Catalysis is a process that speeds up chemical reactions by using a substance called a catalyst. Catalysts are widely used in various fields, such as energy, environment, and medicine. The performance of a catalyst depends on its surface structure, which can affect how molecules interact with it. Therefore, understanding and predicting the fine structures of catalytic surfaces is crucial for designing and optimizing new catalysts.
However, this is not an easy task, as catalytic surfaces are complex and diverse. Traditional methods of characterizing and modeling catalytic surfaces are often time-consuming, expensive, and inaccurate. To overcome these challenges, researchers have been exploring the use of machine learning (ML) techniques to analyze and predict the properties of catalytic surfaces based on data.
A novel ML framework that combines global and local features
Recently, a research team led by Prof. Yong Wang from Zhejiang University, China, developed a novel ML framework that can capture the fine structures of catalytic surfaces without losing any information. The framework, named GLCNN, combines two types of features: global and local. Global features are derived from two-dimensional grids that represent the atomic positions and types on the catalytic surface. Local features are derived from one-dimensional descriptors that represent the adsorption sites where molecules bind to the surface.

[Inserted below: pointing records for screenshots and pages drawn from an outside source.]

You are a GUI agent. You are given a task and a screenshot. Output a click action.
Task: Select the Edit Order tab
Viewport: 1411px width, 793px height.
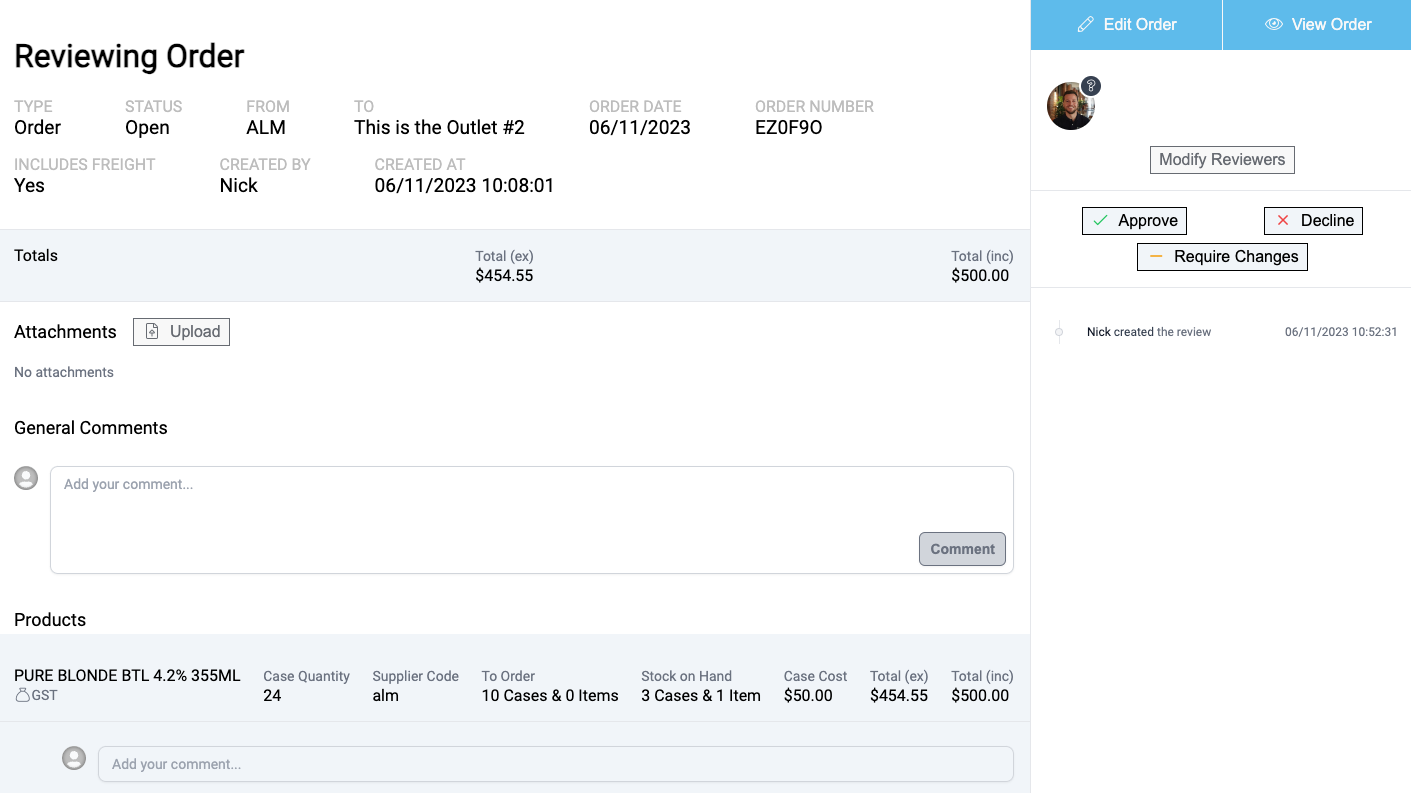(1126, 24)
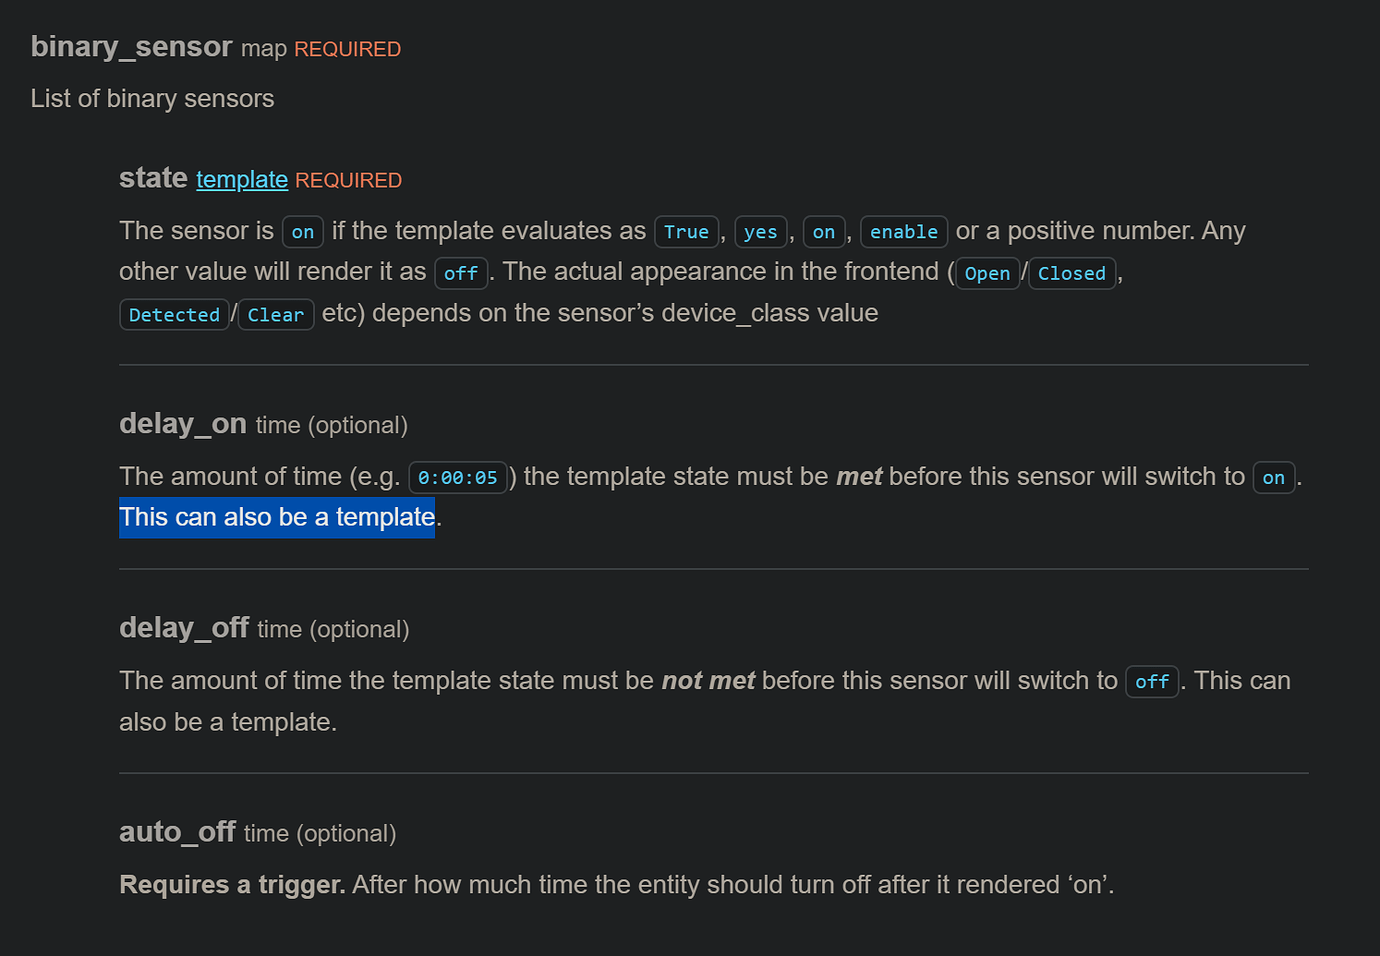1380x956 pixels.
Task: Select the off badge in state description
Action: (461, 273)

The GLCNN framework uses a convolutional neural network (CNN) to process the global features and a fully connected neural network (FCN) to process the local features. The CNN can extract the geometric and electronic information of the catalytic surface from the grids, while the FCN can capture the specific characteristics of the adsorption sites from the descriptors. The outputs of the CNN and FCN are then concatenated and fed into another FCN to generate the final prediction.

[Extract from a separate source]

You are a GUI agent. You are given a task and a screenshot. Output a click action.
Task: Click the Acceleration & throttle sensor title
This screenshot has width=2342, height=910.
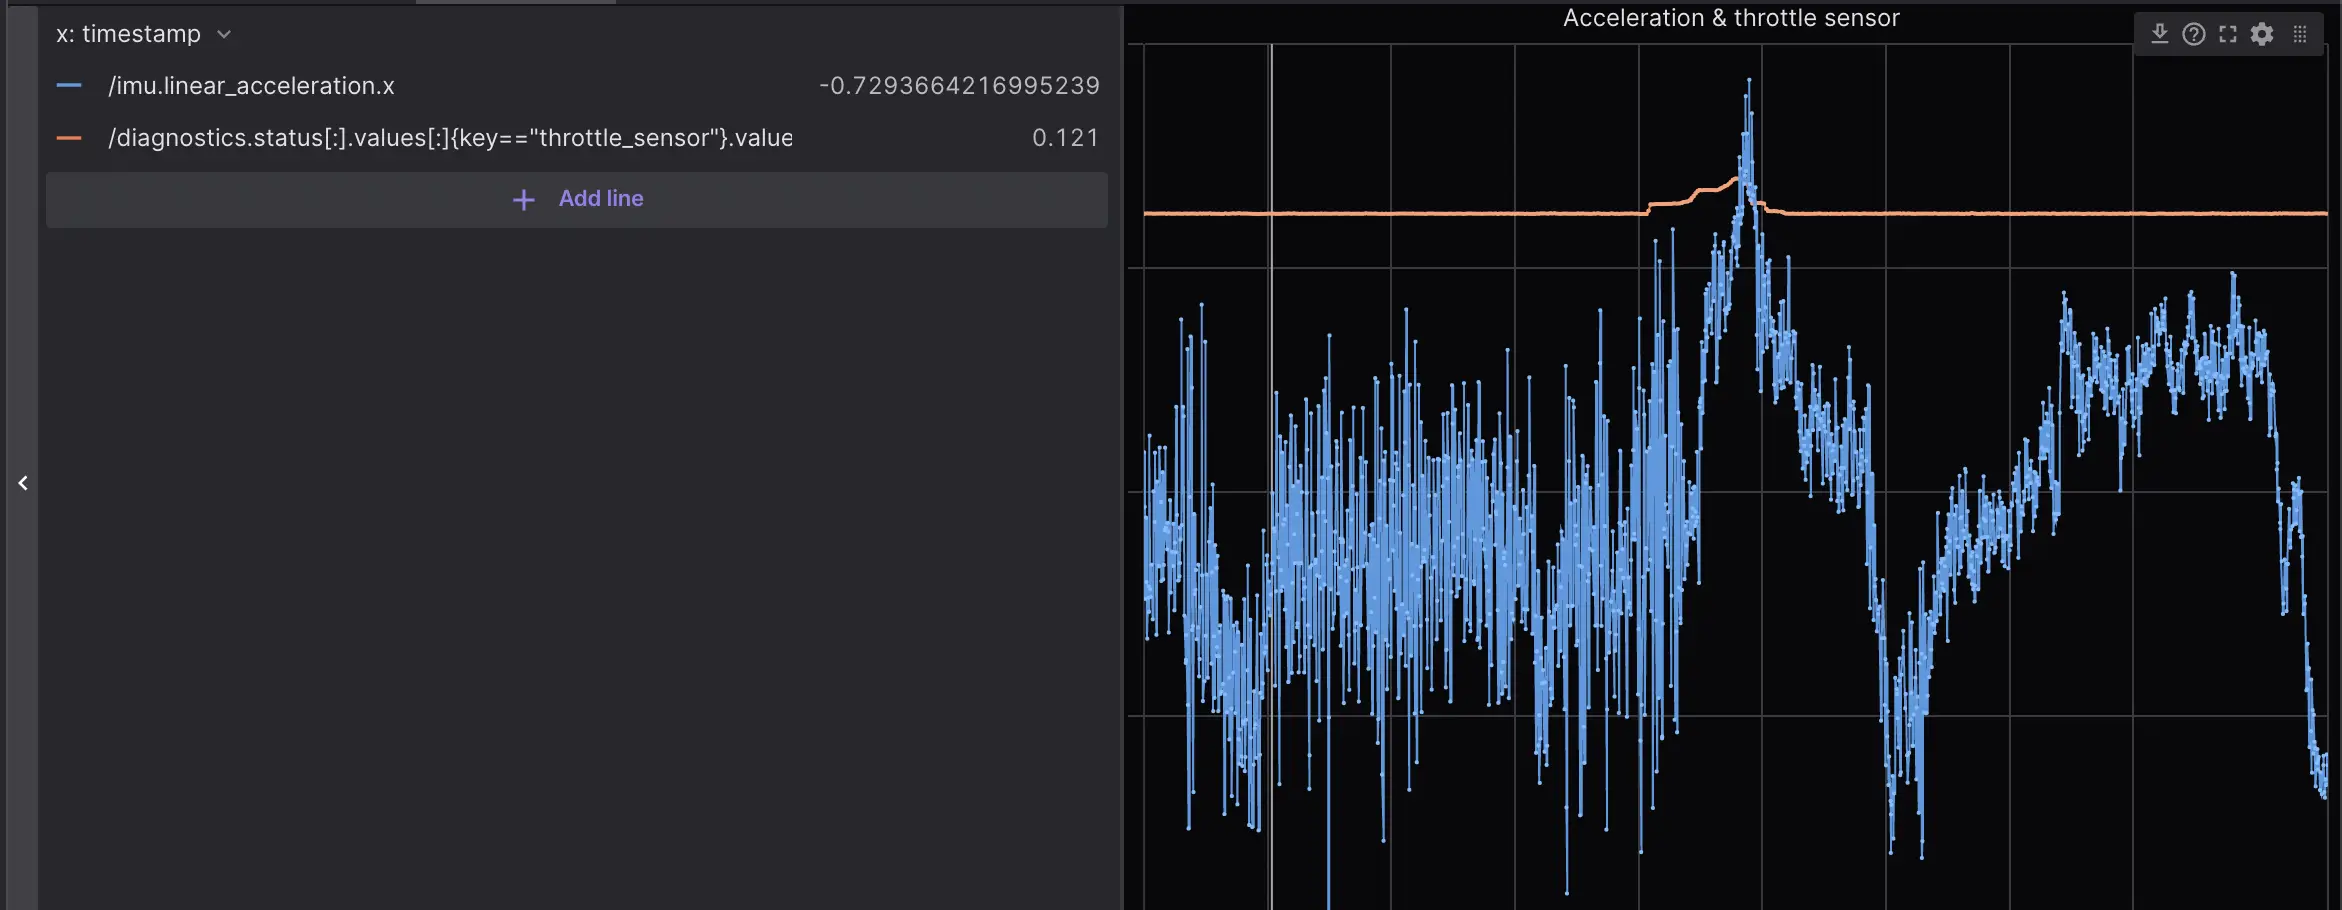click(x=1730, y=18)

The GLCNN framework also employs a data augmentation (DA) technique to increase the size and diversity of the training dataset. DA is a method of creating new data samples by applying transformations to existing data samples. For example, rotating or flipping a grid can create a new grid with a different orientation but the same structure. DA can help improve the generalization and robustness of the ML model by exposing it to more variations of data.
A high-precision prediction of catalytic properties
The researchers tested the GLCNN framework on a dataset of carbon-based transition metal single-atom catalysts (TMSACs), which are promising candidates for various catalytic reactions. The dataset contains 1,440 samples of TMSACs with different metal atoms, carbon supports, and adsorption sites. The target property is the adsorption energy of hydroxyl (OH) groups on the TMSACs, which is an important indicator of their catalytic activity.
The results showed that the GLCNN framework achieved a high accuracy in predicting the OH adsorption energy, with a mean absolute error (MAE) of less than 0.1 eV. This is better than any other popular ML models trained on large datasets so far. The GLCNN framework also outperformed other ML models that use descriptors or graphs as inputs, demonstrating its ability to capture the fine structures of catalytic surfaces.
The researchers also analyzed the importance of different features in the GLCNN framework by using a sensitivity analysis method. They found that both global and local features contribute significantly to the prediction performance, but global features have more influence than local features. This suggests that the geometric and electronic information of the catalytic surface is more critical than the specific characteristics of the adsorption sites.
A new tool for exploring catalysis
The GLCNN framework is a new tool for exploring catalysis based on ML techniques. It can accurately and efficiently predict the properties of catalytic surfaces based on their fine structures without any complicated encoding methods. It can also provide insights into the key factors that affect catalytic performance from both geometric and chemical/electronic perspectives.
The researchers hope that their work can inspire more studies on developing interpretable ML frameworks that can simultaneously capture the features of electronic and geometric fine structures in heterogeneous catalysis. They also plan to apply their framework to other types of catalysts and reactions in future work.